• _YOUR OBJECTIVE_: Exactly as they stand, write out all of the entries again.

Data records
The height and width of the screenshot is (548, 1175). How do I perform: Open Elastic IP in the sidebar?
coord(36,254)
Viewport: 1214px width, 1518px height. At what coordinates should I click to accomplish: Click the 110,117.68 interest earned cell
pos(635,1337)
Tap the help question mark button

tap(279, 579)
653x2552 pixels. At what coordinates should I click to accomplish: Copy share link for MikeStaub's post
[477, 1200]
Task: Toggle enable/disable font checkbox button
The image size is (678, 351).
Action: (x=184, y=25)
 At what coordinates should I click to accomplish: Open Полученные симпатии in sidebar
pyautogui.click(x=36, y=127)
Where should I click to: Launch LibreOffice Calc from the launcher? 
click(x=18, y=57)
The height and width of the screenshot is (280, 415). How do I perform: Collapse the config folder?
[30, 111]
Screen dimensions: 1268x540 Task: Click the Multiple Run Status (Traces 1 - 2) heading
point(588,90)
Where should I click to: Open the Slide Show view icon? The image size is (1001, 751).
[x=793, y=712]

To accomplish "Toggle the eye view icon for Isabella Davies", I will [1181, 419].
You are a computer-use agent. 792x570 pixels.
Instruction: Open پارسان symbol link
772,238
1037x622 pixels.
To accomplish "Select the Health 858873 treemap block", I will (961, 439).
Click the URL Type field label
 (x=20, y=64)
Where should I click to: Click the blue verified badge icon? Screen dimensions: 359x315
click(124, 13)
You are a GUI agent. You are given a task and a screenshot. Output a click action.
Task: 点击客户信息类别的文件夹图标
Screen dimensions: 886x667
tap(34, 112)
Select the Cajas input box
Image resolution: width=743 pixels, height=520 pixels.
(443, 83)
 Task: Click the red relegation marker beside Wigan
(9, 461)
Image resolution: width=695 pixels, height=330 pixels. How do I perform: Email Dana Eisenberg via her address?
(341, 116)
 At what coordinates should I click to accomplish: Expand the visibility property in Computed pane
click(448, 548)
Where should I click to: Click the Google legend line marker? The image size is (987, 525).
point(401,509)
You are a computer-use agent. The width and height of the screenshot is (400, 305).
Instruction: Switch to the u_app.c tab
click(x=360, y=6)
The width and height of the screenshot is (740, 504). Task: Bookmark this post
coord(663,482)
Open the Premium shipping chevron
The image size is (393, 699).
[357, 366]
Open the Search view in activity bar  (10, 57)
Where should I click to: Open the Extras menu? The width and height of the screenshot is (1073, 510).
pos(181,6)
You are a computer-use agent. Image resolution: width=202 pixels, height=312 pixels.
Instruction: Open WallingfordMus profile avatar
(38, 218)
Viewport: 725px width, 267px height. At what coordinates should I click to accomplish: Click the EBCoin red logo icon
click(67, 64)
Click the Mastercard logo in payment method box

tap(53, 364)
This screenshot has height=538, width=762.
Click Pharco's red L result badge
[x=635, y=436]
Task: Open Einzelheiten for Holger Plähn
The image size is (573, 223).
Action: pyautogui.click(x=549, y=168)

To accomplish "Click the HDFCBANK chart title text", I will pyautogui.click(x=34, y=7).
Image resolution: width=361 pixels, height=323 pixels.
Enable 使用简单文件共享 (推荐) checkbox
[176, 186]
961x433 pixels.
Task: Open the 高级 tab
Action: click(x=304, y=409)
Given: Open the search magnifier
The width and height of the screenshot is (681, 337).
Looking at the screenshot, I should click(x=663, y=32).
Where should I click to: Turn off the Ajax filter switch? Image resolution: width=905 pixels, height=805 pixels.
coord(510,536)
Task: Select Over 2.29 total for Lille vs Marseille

• _COMPLETED TASK_:
The height and width of the screenshot is (548, 1175). How do I perform: Open Elastic IP in the sidebar?
coord(36,254)
Viewport: 1214px width, 1518px height. At what coordinates should I click to accomplish: Click the 110,117.68 interest earned cell
pos(635,1337)
Tap the help question mark button

tap(279, 579)
653x2552 pixels. At what coordinates should I click to accomplish: Copy share link for MikeStaub's post
[477, 1200]
Task: Toggle enable/disable font checkbox button
The image size is (678, 351).
Action: (x=184, y=25)
 At what coordinates should I click to accomplish: Open Полученные симпатии in sidebar
pyautogui.click(x=36, y=127)
Where should I click to: Launch LibreOffice Calc from the launcher? 
click(x=18, y=57)
The height and width of the screenshot is (280, 415). How do I perform: Collapse the config folder?
[30, 111]
Screen dimensions: 1268x540 Task: Click the Multiple Run Status (Traces 1 - 2) heading
point(588,90)
Where should I click to: Open the Slide Show view icon? The image size is (1001, 751).
[x=793, y=712]

To accomplish "Toggle the eye view icon for Isabella Davies", I will [1181, 419].
You are a computer-use agent. 792x570 pixels.
Instruction: Open پارسان symbol link
772,238
1037x622 pixels.
To accomplish "Select the Health 858873 treemap block", I will (961, 439).
Click the URL Type field label
 (x=20, y=64)
Where should I click to: Click the blue verified badge icon? Screen dimensions: 359x315
click(124, 13)
You are a GUI agent. You are given a task and a screenshot. Output a click action.
Task: 点击客户信息类别的文件夹图标
Screen dimensions: 886x667
tap(34, 112)
Select the Cajas input box
Image resolution: width=743 pixels, height=520 pixels.
(443, 83)
 Task: Click the red relegation marker beside Wigan
(9, 461)
Image resolution: width=695 pixels, height=330 pixels. How do I perform: Email Dana Eisenberg via her address?
(341, 116)
 At what coordinates should I click to accomplish: Expand the visibility property in Computed pane
click(448, 548)
Where should I click to: Click the Google legend line marker? The image size is (987, 525).
point(401,509)
You are a computer-use agent. The width and height of the screenshot is (400, 305).
Instruction: Switch to the u_app.c tab
click(x=360, y=6)
The width and height of the screenshot is (740, 504). Task: Bookmark this post
coord(663,482)
Open the Premium shipping chevron
The image size is (393, 699).
[357, 366]
Open the Search view in activity bar  (10, 57)
Where should I click to: Open the Extras menu? The width and height of the screenshot is (1073, 510).
pos(181,6)
You are a computer-use agent. Image resolution: width=202 pixels, height=312 pixels.
Instruction: Open WallingfordMus profile avatar
(38, 218)
Viewport: 725px width, 267px height. At what coordinates should I click to accomplish: Click the EBCoin red logo icon
click(67, 64)
Click the Mastercard logo in payment method box

tap(53, 364)
This screenshot has height=538, width=762.
Click Pharco's red L result badge
[x=635, y=436]
Task: Open Einzelheiten for Holger Plähn
The image size is (573, 223).
Action: pyautogui.click(x=549, y=168)

To accomplish "Click the HDFCBANK chart title text", I will pyautogui.click(x=34, y=7).
Image resolution: width=361 pixels, height=323 pixels.
Enable 使用简单文件共享 (推荐) checkbox
[176, 186]
961x433 pixels.
Task: Open the 高级 tab
Action: click(x=304, y=409)
Given: Open the search magnifier
The width and height of the screenshot is (681, 337).
Looking at the screenshot, I should click(x=663, y=32).
Where should I click to: Turn off the Ajax filter switch? Image resolution: width=905 pixels, height=805 pixels.
coord(510,536)
Task: Select Over 2.29 total for Lille vs Marseille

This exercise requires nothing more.